The reasons why are detailed at http://www.riverforestmatters.com.

And we need to convince the board to replace the misinformation on housing cost burden with accurate, factual data. The last page of the plan badly distorts the cost-burden concept that planners and the U.S. Department of Housing and Urban Development have used for decades to determine housing affordability. The village’s consultant told the Plan Commission that households should spend 30 percent of their gross household income on housing, intimating that it’s undesirable to spend less than 30 percent — a factually inaccurate conclusion. 

In reality, a household is cost-burdened when it spends 30 percent or more of its gross annual income on housing; severely cost-burdened when spending half or more. The plan, however, never mentions that more than 42 percent of River Forest tenants are cost burdened — more than half of them severely cost-burdened.

It never reports that almost 29 percent of River Forest homeowners with a mortgage are cost burdened as are nearly 26 percent of our homeowners without a mortgage — all documented by the U.S. Census.
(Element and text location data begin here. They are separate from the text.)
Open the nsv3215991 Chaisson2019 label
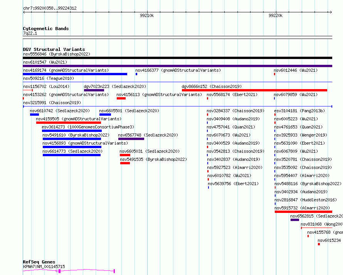 52,103
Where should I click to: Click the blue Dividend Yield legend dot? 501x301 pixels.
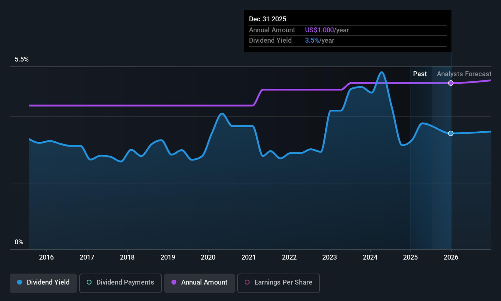pyautogui.click(x=20, y=282)
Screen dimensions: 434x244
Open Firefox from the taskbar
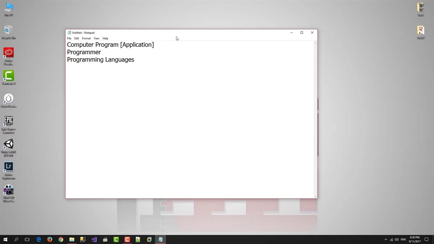pos(50,240)
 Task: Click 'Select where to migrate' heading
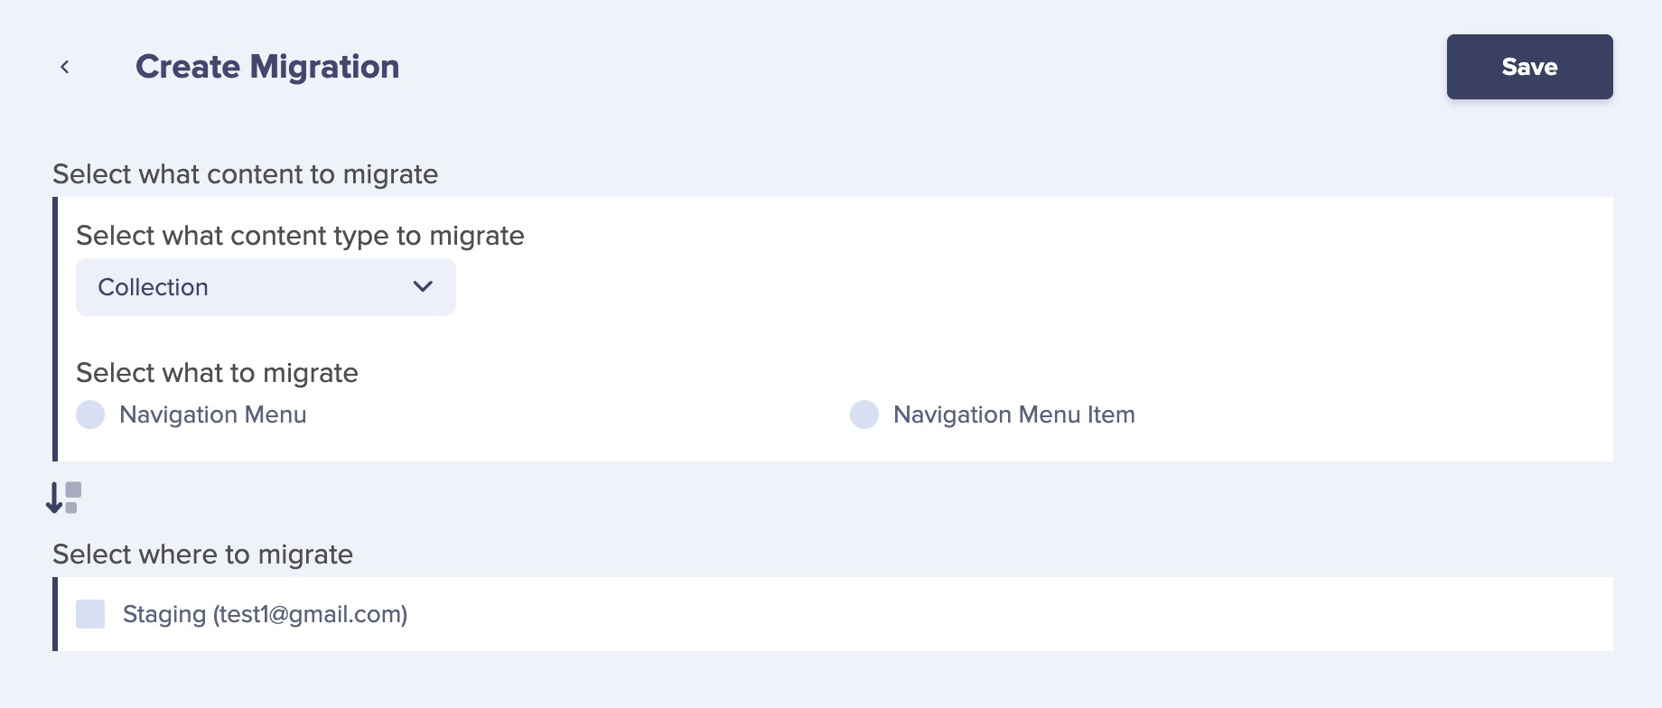pyautogui.click(x=202, y=554)
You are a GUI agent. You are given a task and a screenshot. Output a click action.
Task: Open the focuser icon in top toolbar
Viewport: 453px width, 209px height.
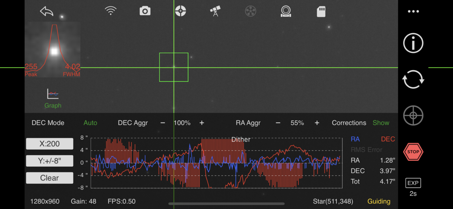point(286,11)
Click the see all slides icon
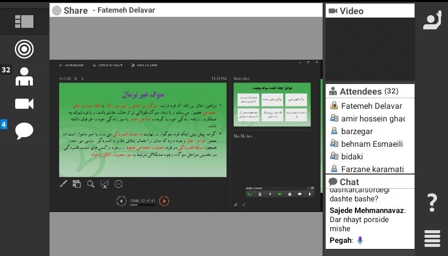 (77, 184)
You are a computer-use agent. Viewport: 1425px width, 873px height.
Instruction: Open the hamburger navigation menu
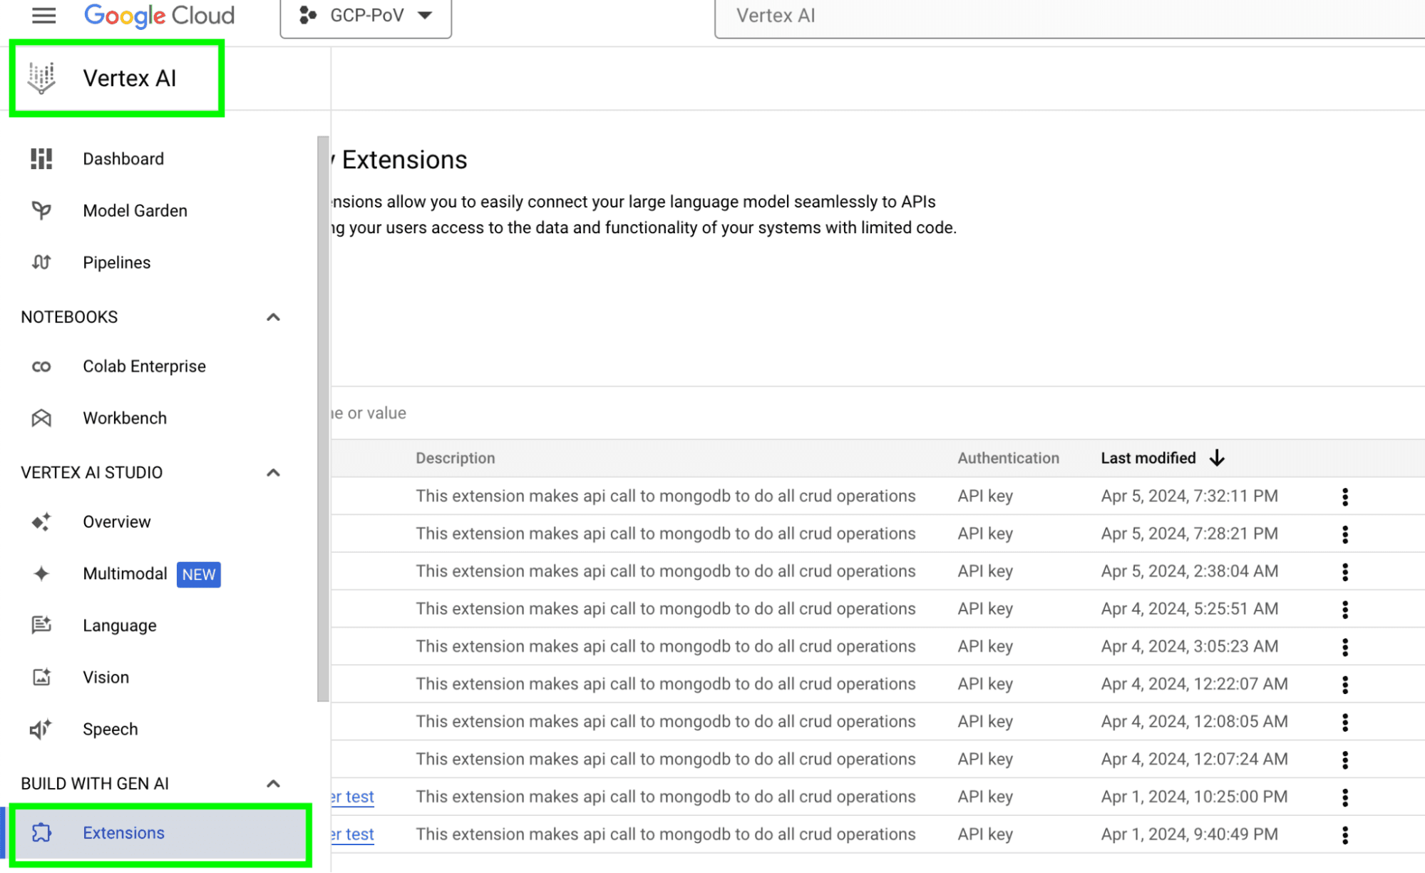pyautogui.click(x=43, y=15)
Spending 30 percent or more on housing squeezes the finances of households of modest means, forcing them to cut back spending in their community on other essentials, rarely allowing them to save money for a down payment. The local economy, as well as these households, suffer.

In an age where citizens feel powerless, this is one time that we can make a difference — if a large number of us speak out this Monday evening.

Daniel Lauber, a 32-year River Forest resident, has worked as a city planner to preserve affordable housing since the 1970s.